Feb 3, 2025

Why We Built Our Own Support Tooling

Live preview at https://railway-blog-dev.raychen.io/p/why-we-built-our-own-support-tooling

In order to deliver the support experience we wanted at scale, we had to create leverage. So, we built Central Station, our Support & Community platform, entirely from scratch. Here’s why.

Foreword

Cloud providers typically restrict support access through tiered pricing models, reserving direct technical assistance for their highest-revenue customers or packaging it as a premium add-on service with prohibitive costs.

The customers who purchase these support tiers often have to end up navigating multiple escalation layers and handoffs before reaching engineers with the technical expertise to resolve their specific issues.

Railway takes a fundamentally different approach.

When you reach out to Railway, your conversation gets routed to someone that can solve your issue directly, whether that’s our product engineers, the creator of Railpack, the platform engineer building our edge network, or our founder/CEO.

The Journey So Far

Before 2024, we primarily provided support over email and Discord. Any Railway user regardless of spend or plan can receive support from us directly. This stopped working once we surpassed 100 conversations a day because:

We were answering the same questions repeatedly, making us frustrated
We became slower in responding to users, leading to longer ticket resolution times across the board
We lacked tractable escalation or hand-off processes, leading to longer turnaround times on bug reports or feedback on product improvement areas
We were context-sheared badly — multiple reports of the same issue across different channels led to context-loss and consequently lack of follow up because we had no easy way to aggregate them into a single view
We rarely groomed our feature requests board on Canny, because there’s no forcing function to do so when we’re spending all our time in Discord and emails
We were prone to dropping user feedback, because the volume forced us to focus on speed instead of quality

This led us to make some difficult but necessary decisions to improve our support workflow.

We think walled gardens are bad, because Discord and emails are closed loops - email conversations are private, and Discord conversations don’t make it out of Discord.

Scaling Support

We're not trying to build a 100 person support army.
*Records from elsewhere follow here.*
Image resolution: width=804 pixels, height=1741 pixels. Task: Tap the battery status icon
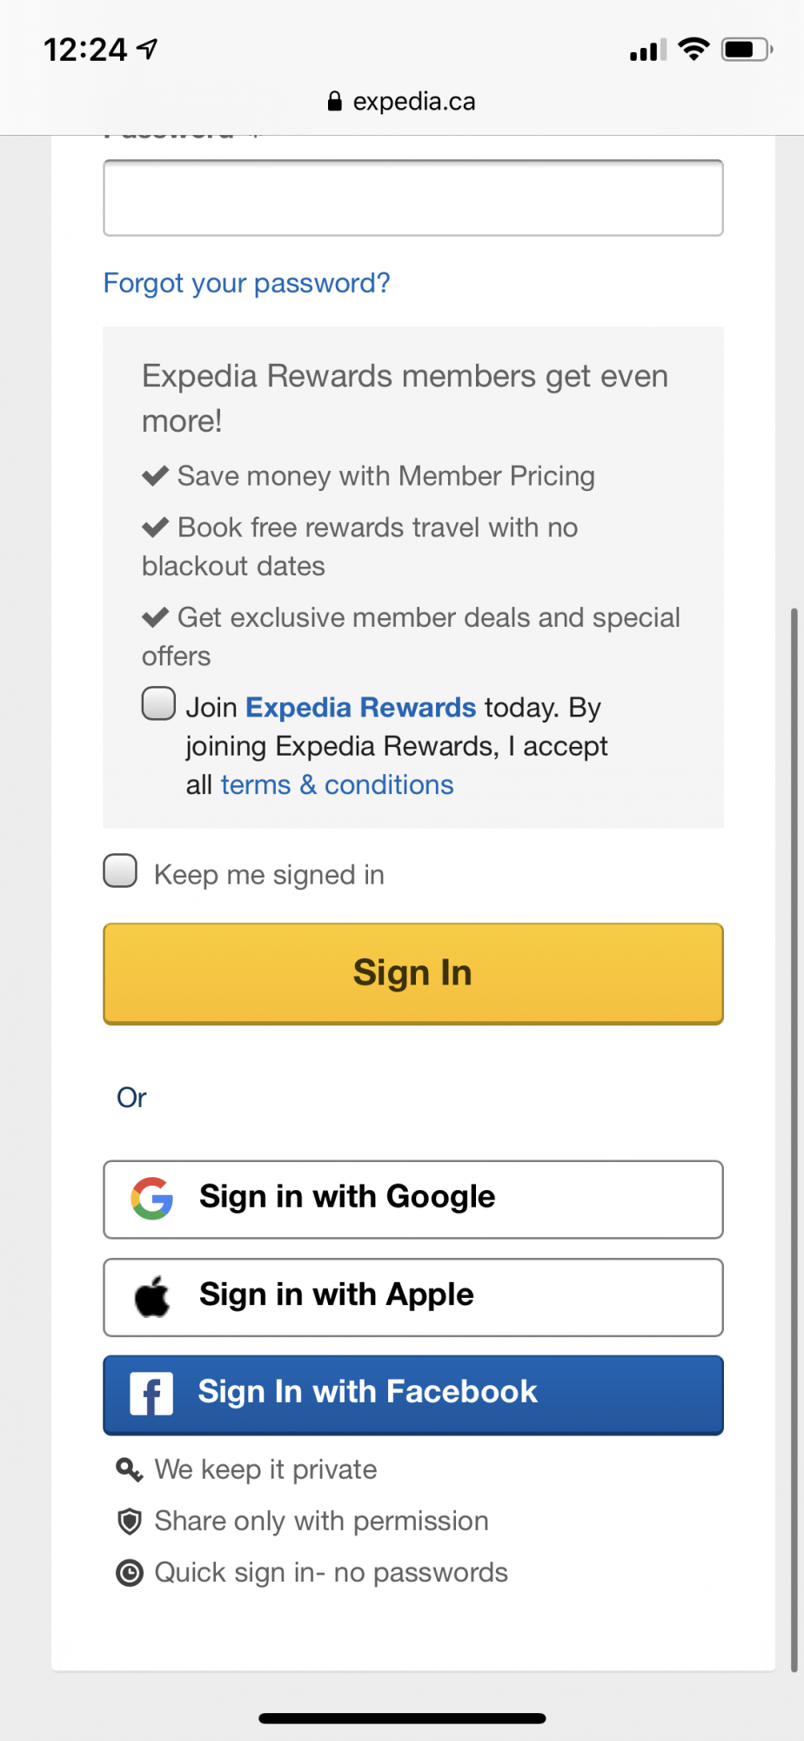pyautogui.click(x=747, y=50)
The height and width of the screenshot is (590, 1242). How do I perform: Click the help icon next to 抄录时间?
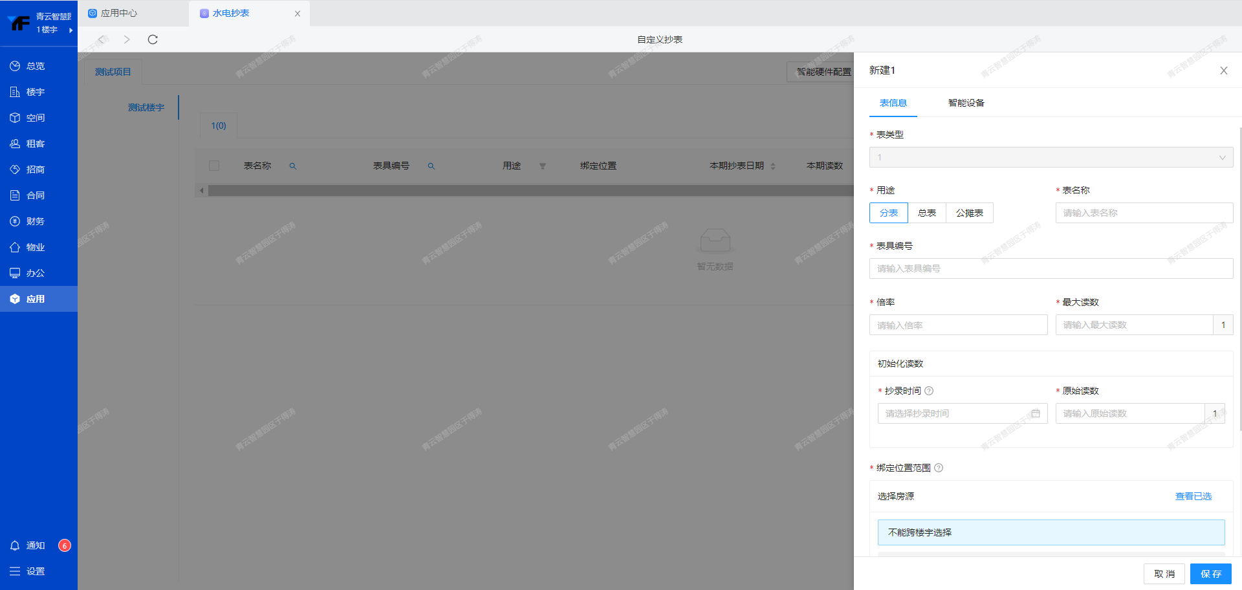pyautogui.click(x=929, y=391)
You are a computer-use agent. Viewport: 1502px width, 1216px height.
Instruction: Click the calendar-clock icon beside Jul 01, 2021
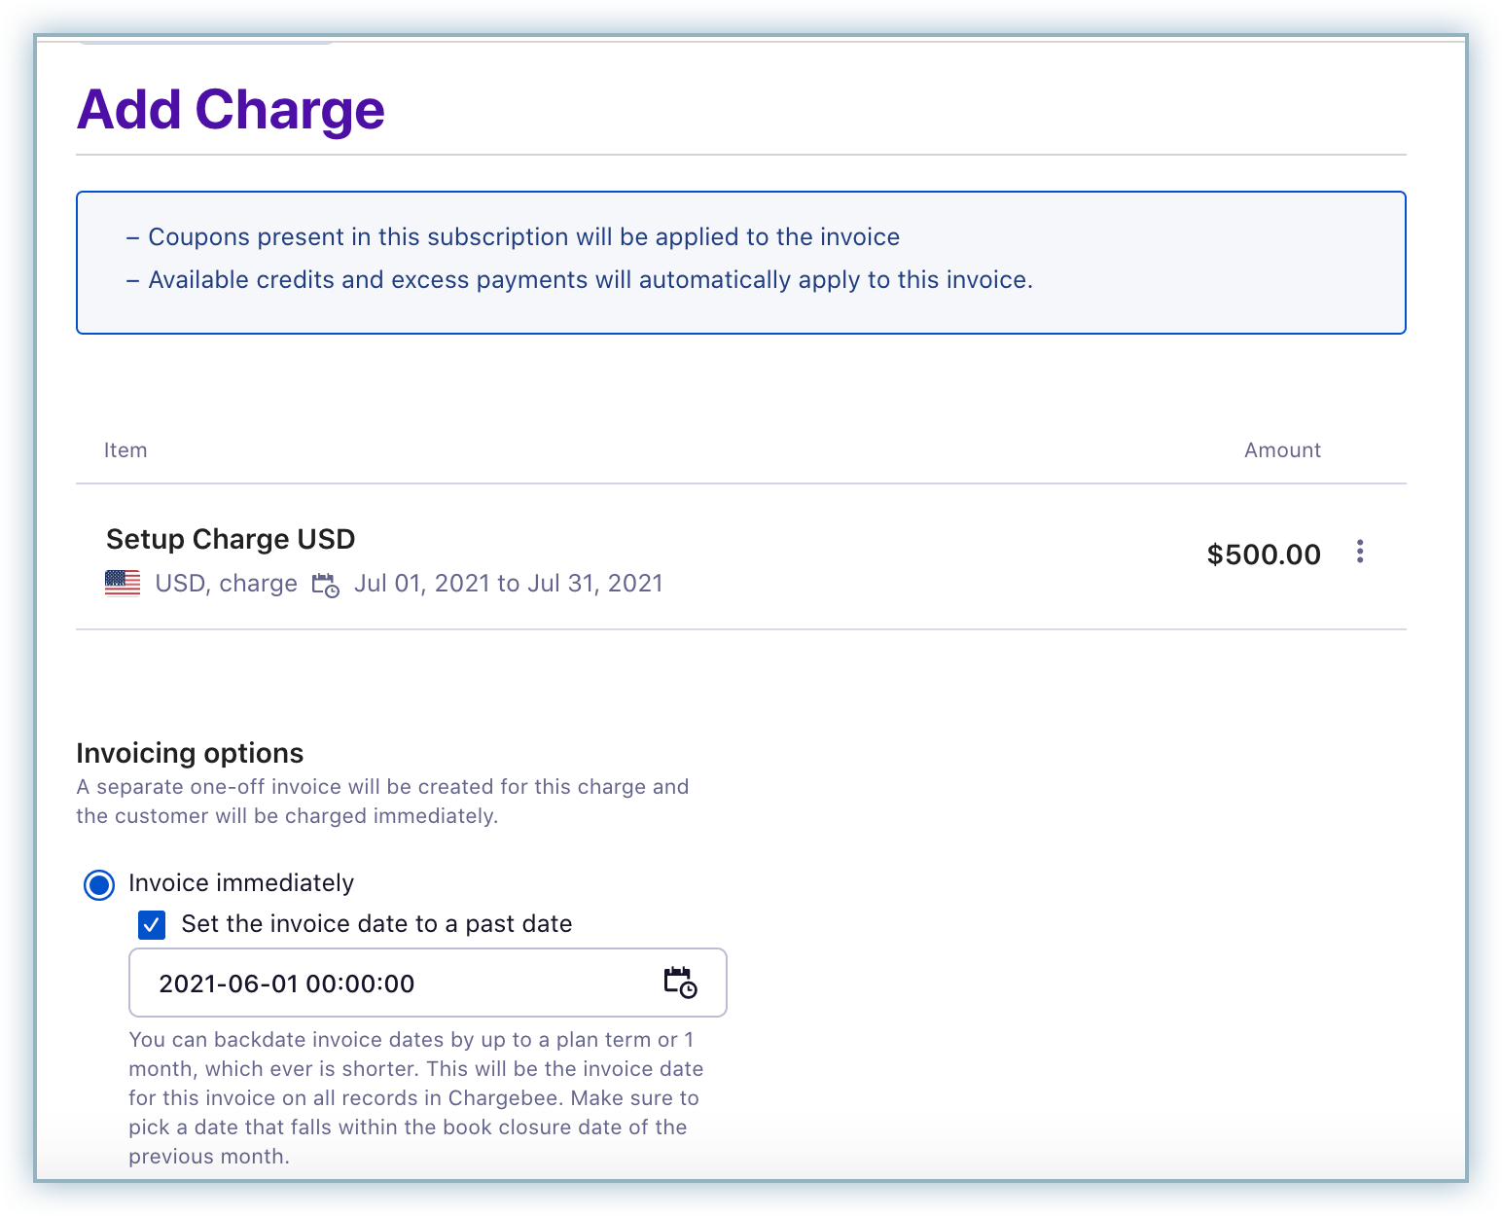(x=325, y=585)
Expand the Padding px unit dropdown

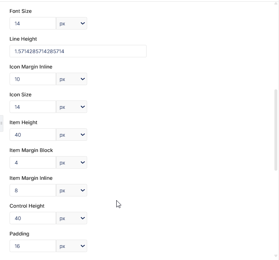click(71, 246)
We're building systems where 5 exceptional people can support 50,000 customers better than most companies' 50-person teams. This means being ruthless about automation, obsessive about root causes, and creative about self-service.

Our requirements for what we wanted to offer to our users were simple:

Users should feel support is a natural extension of the product
Users should receive fast responses and fast resolution when they have to reach out
Users should be able to search for answers and solutions easily

Internally, we wanted a “single pane of glass” where all conversations we have with users, regardless of platform, are visible and interact-able to us in a single place.
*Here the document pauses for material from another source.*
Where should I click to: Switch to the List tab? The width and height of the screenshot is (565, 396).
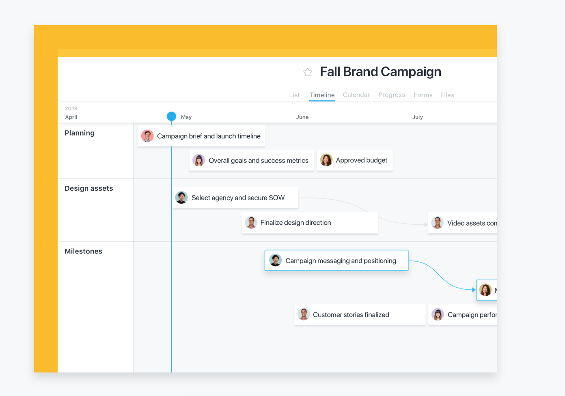point(295,95)
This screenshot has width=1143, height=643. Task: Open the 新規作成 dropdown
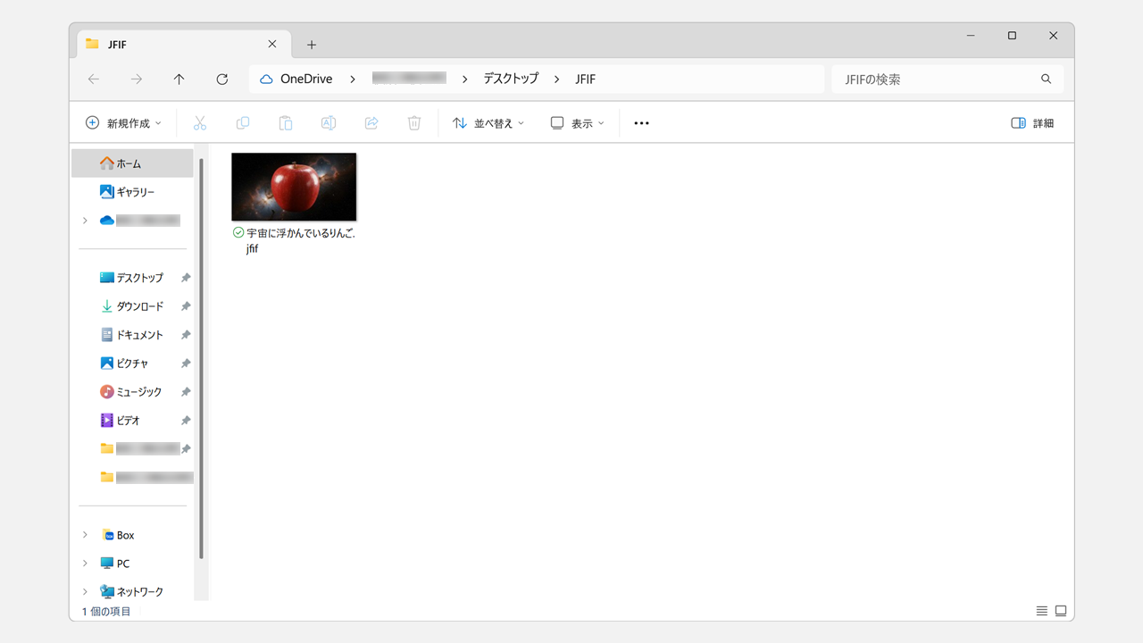pyautogui.click(x=124, y=123)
When we evaluated existing solutions, nothing quite fit. Some tools offered fragments of what we needed (like public forums), others had the right primitives (SLOs, metrics, etc.), but none matched our specific requirements.

We had two options: cobble together multiple tools and maintain integrations that will become brittle over time, or pay enterprise vendors to customize their platforms for us. The first path meant integration hell, the second meant becoming vendor managers instead of engineers.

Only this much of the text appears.